Name: Lindsey Votto
Position: Development Professional
What does a typical day look like for you?
There really isn’t a typical day! When working with children, families, and schools, each day is exciting and different. This is one of the aspects of my job that I love the most. In any given day, I might have coffee with a funder, write a grant proposal, support school events, support community partner events, meet with the School District, prepare sponsorship letters, attend a networking session, or any combination of these! There are certainly days where my sole focus is writing grant, sponsorship and fundraising proposals, and those days are quiet and focused and a nice balance to the go-go-go nature of most of my work! I really feed off the energy of the kids – they are the reason I do everything I do.
How did you get into this position and field?
When I graduated from SJU, I immediately began working in corporate America. Although the experience was rewarding and taught me a great deal about responsibility, time
management, teamwork, accountability and professionalism, I wasn’t passionate about the work I was doing. Through my extracurricular involvement with The Junior League of Philadelphia volunteering my time with our community partners (whose focuses are education, poverty, hunger and homelessness) and thinking back on how much I enjoyed working in the Office of Undergraduate Admissions as a Hawk Host during my time on Hawk Hill, I realized my calling is in elementary and secondary education of at-risk youth. A mentor in the League assisted me through the career transition process, helping me craft my resume to highlight my applicable skills and coaching me through the job selection and interview process. Fun fact: I applied initially for a different position with ASPIRA but when I interviewed, I was asked if I would accept my current role instead! Hands down, it has been the best professional decision I have made!
What do you like most about your position and what do you find to be most challenging?
I love the variety and nature of work. Developing relationships, funds and grants for schools is so different than at a corporation or large non-profit. The money creates tangible opportunities, all of which benefit the students directly. Whether this is in the form of new trumpets for the band, a playground, internship opportunities, computers, iPads or a full college scholarship, it is all equally rewarding. I feel every day as though I have a positive impact on a group of students who deserve my support the most. It’s also an incredibly humbling experience.
For students interested in your field, what advice do you have regarding what they should be doing now to prepare?

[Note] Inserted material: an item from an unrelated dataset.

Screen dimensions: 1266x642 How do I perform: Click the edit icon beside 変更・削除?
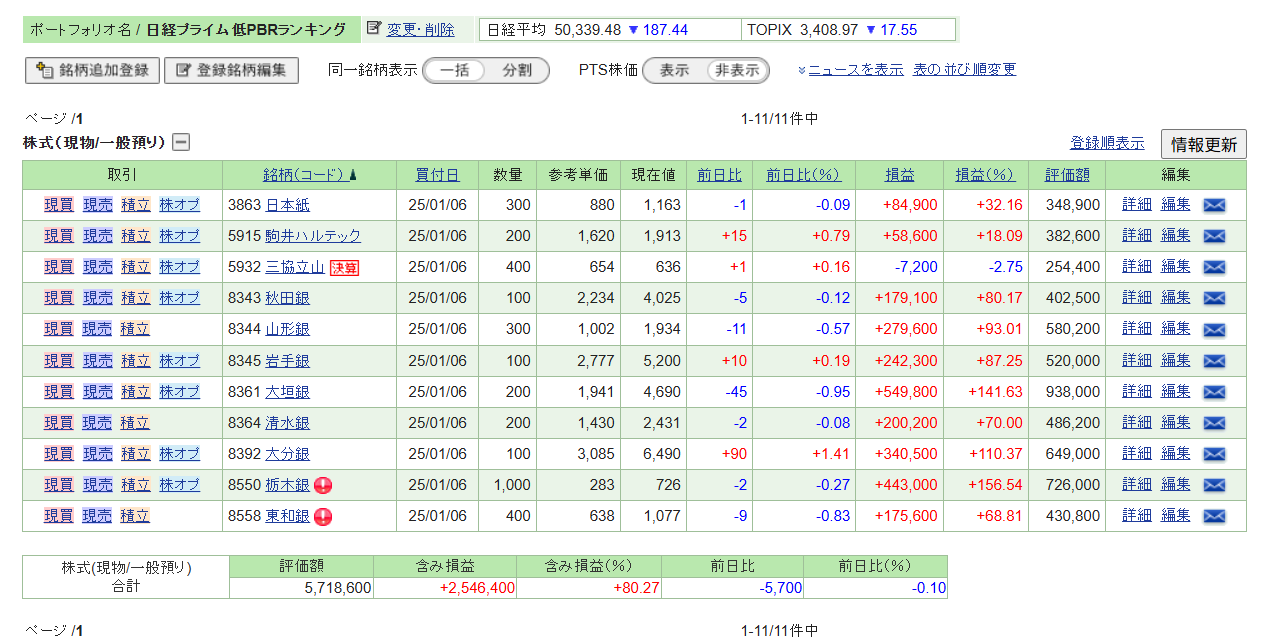tap(374, 29)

As it relates to the field, I would advise that students to seek out opportunities to volunteer with children in disadvantaged situations, such as tutoring through Campus Ministry or Big Brothers Big Sisters, or consider a dual degree program that includes education. Inner city education is an awakening. Perhaps even attending a meeting of the School Reform Commission (they’re free and open to the public!) would be beneficial to understand the ever changing and dire landscape of education in Philadelphia. As it relates to my job specifically, I would advise students to improve their written and oral communication skills. Master your elevator pitch, practice meeting new people and introducing yourself to them and learn the art of asking for support. As it relates to leaving Hawk Hill for the “Real World,” be yourself, be true to yourself and don’t be afraid to make mistakes as long as you learn something from them!